Collected data
####

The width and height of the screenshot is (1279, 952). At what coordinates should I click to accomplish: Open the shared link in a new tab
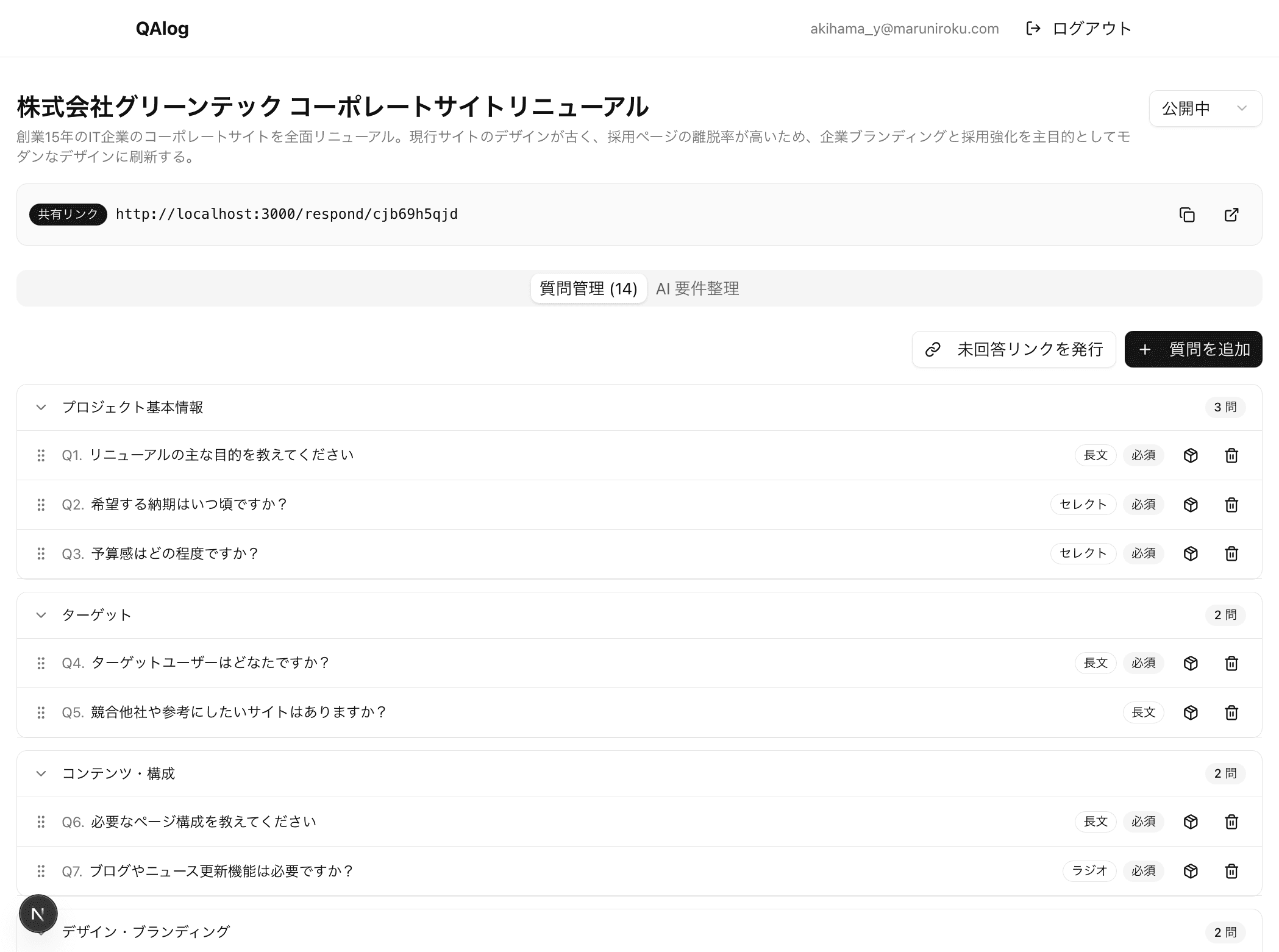click(x=1231, y=215)
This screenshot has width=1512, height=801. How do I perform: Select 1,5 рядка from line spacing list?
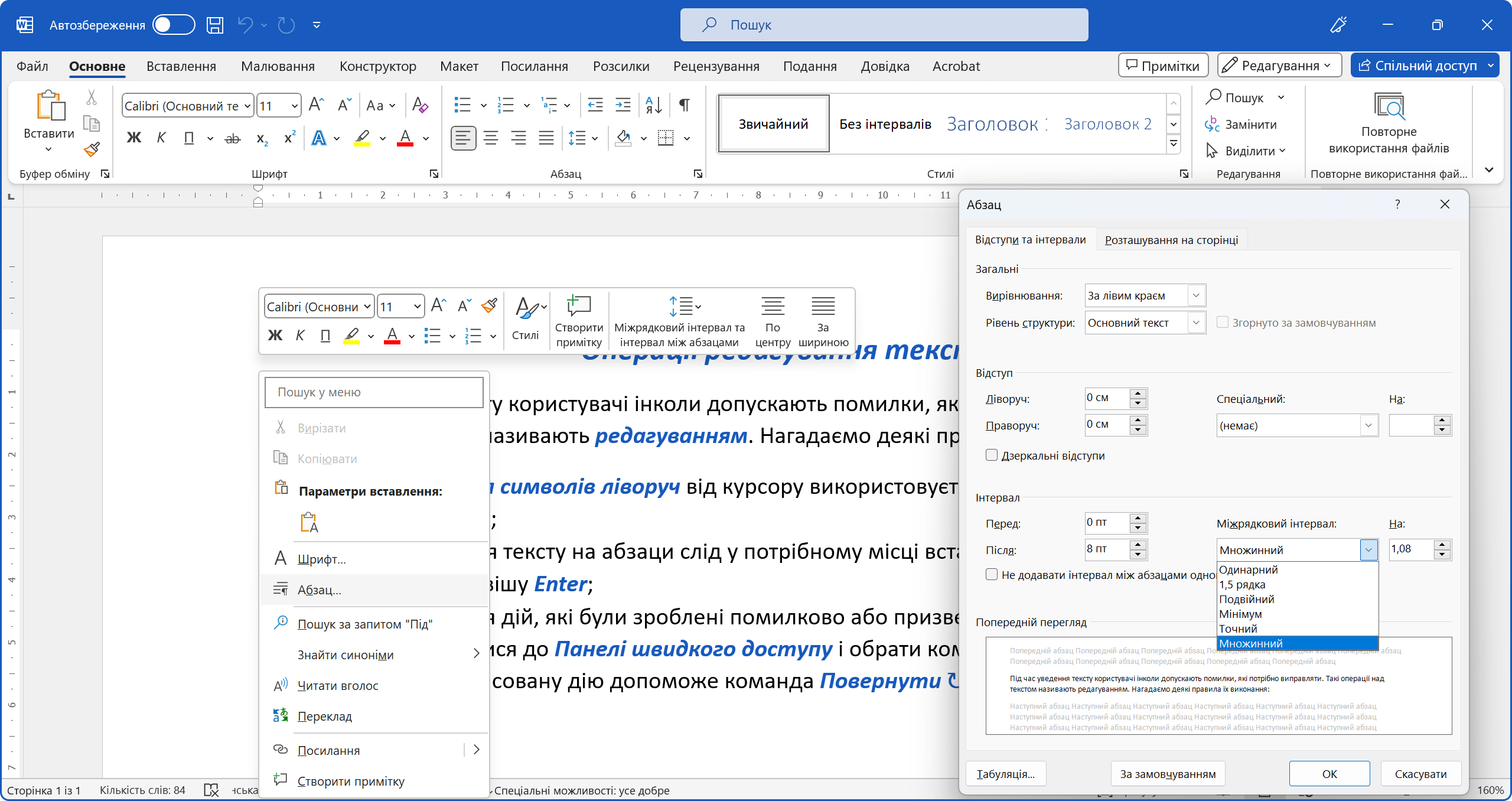pos(1242,584)
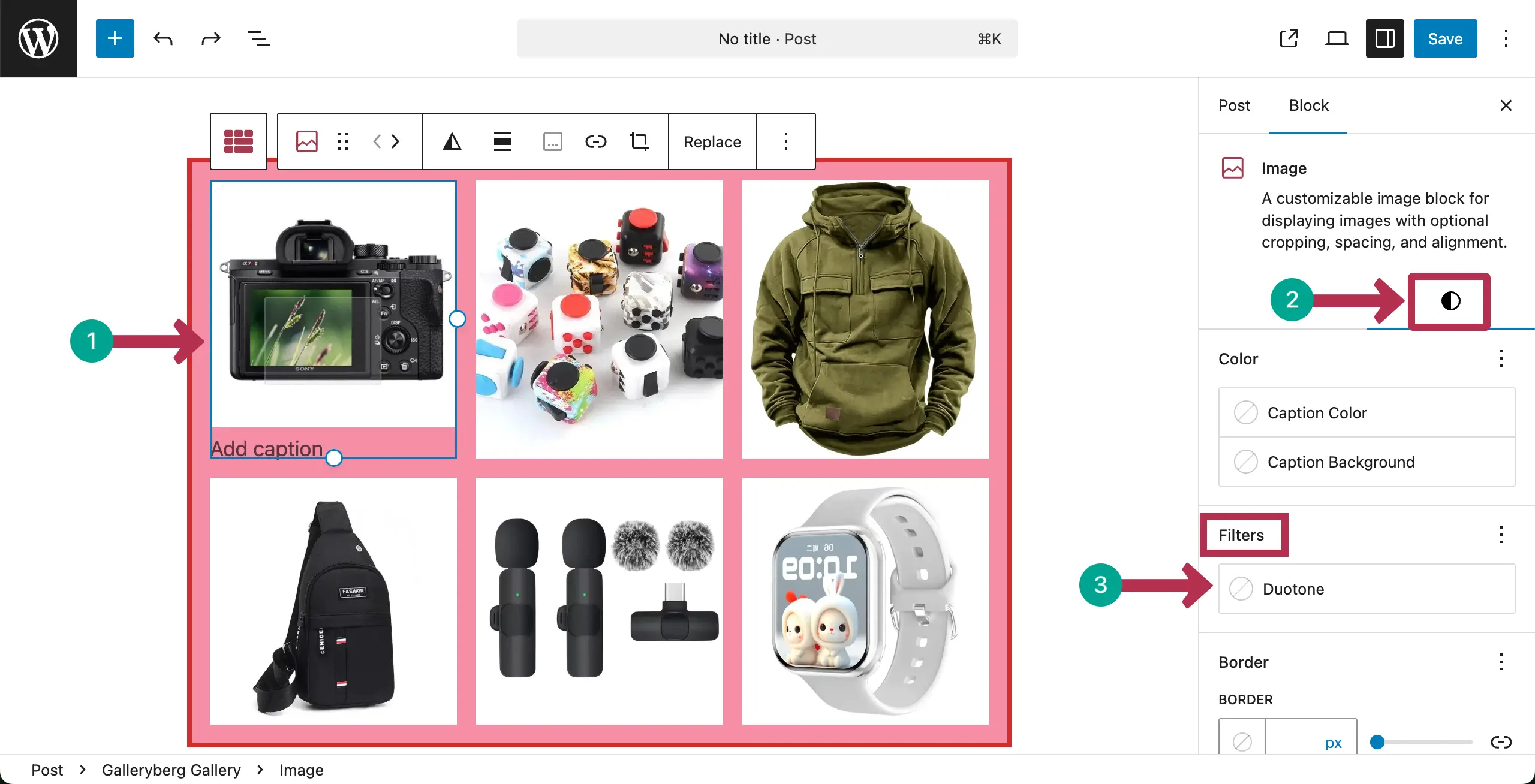
Task: Open the Filters panel options menu
Action: point(1501,534)
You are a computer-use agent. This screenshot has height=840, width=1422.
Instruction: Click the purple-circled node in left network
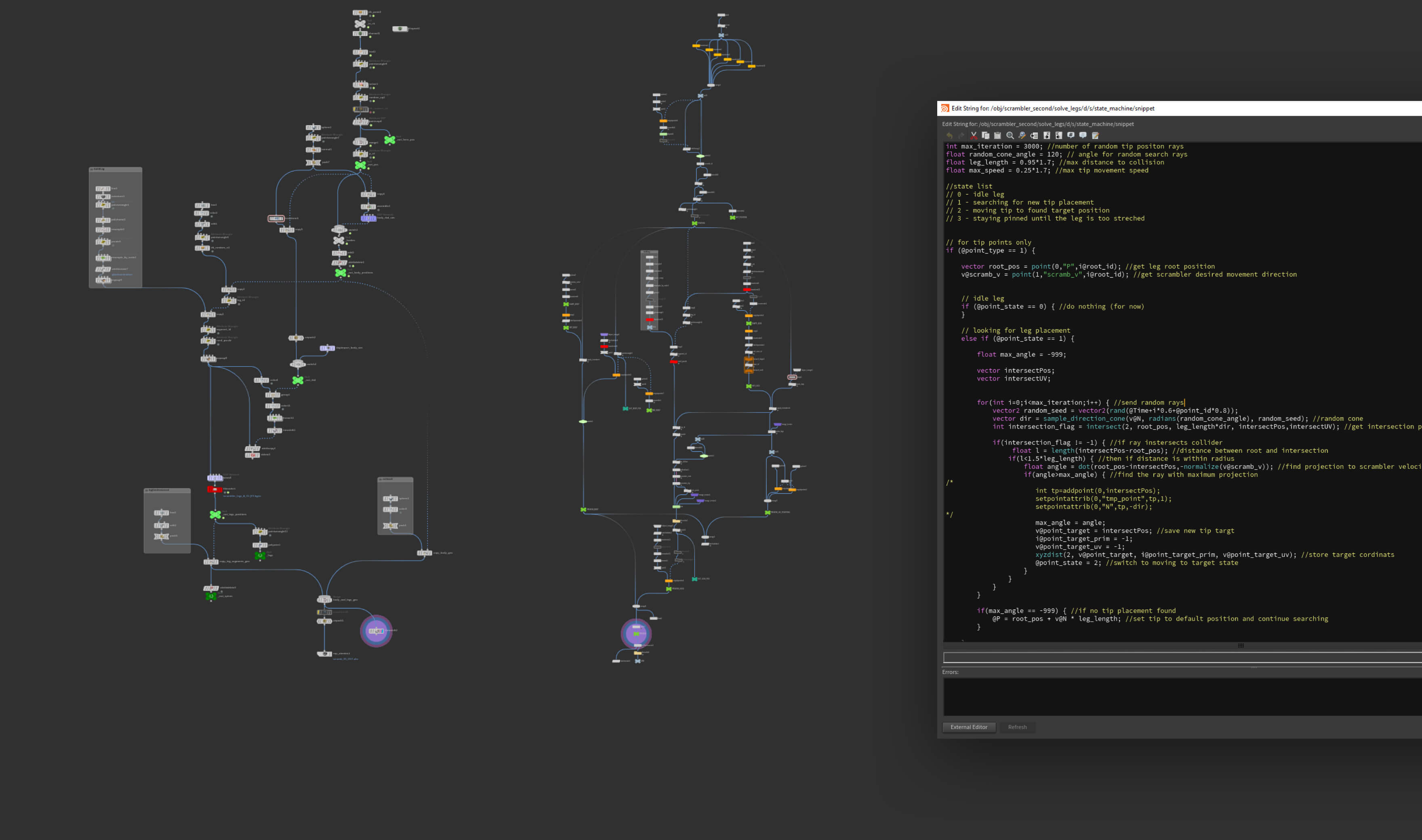point(376,630)
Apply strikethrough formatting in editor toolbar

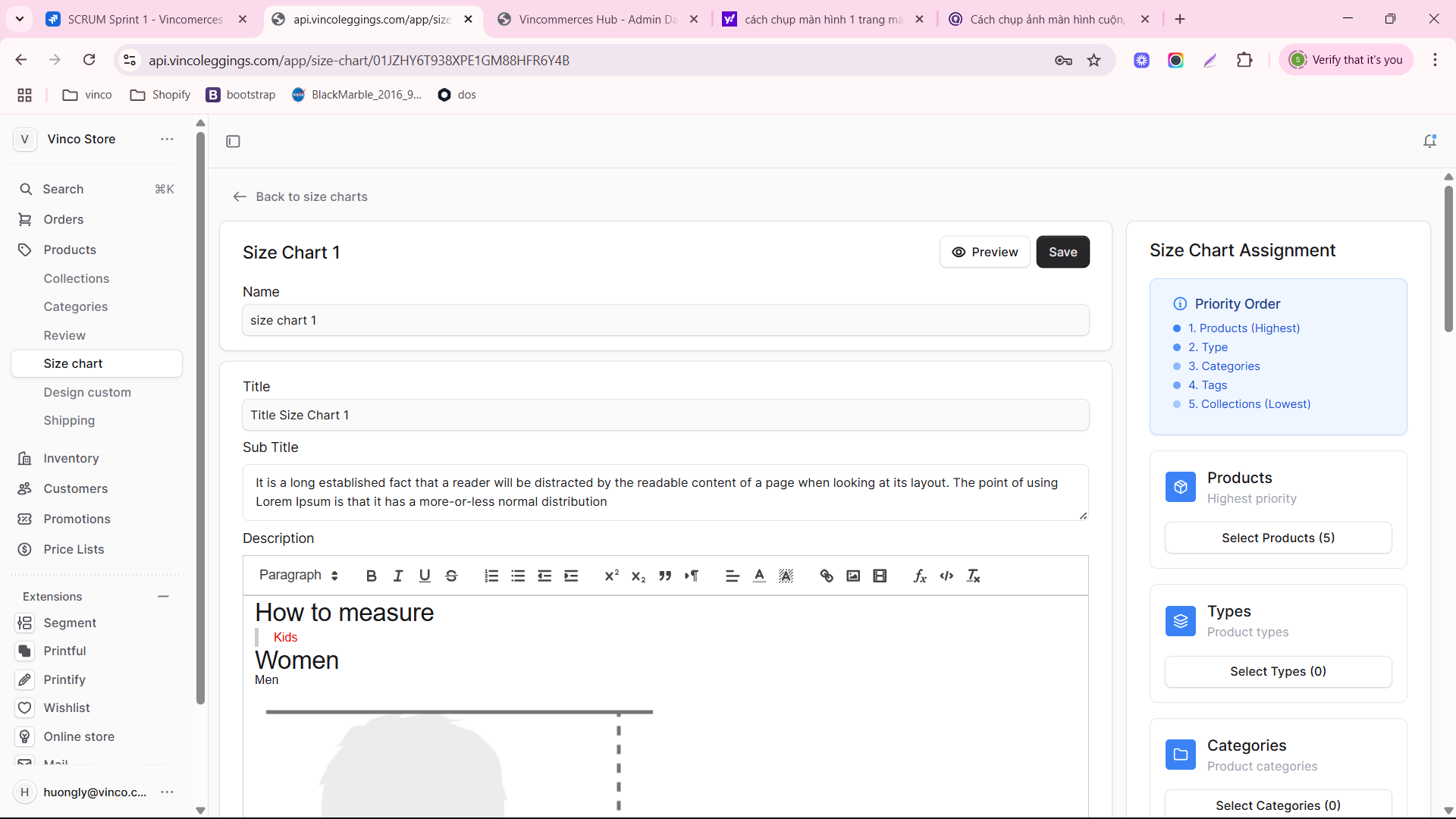[x=451, y=576]
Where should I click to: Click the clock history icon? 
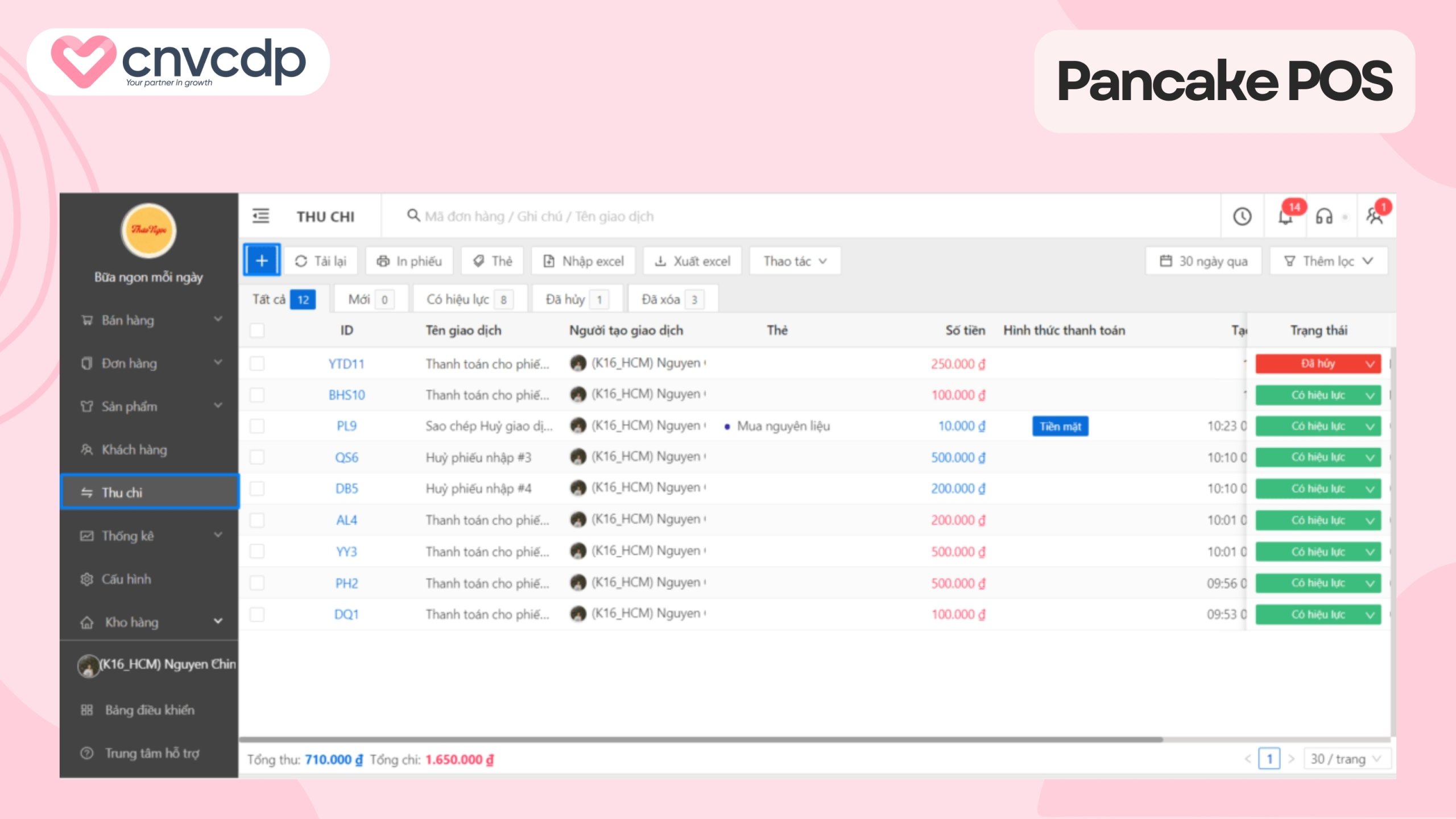tap(1242, 217)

####

Beginning with the line that contains "You are a computer-use" in the data above, please copy each line exactly until the last line, both ends included, skipping any pictures.

You are a computer-use agent. This screenshot has height=840, width=1422.
Instruction: Click the purple-circled node in left network
point(376,630)
Apply strikethrough formatting in editor toolbar

[x=451, y=576]
Where should I click to: Click the clock history icon? 
tap(1242, 217)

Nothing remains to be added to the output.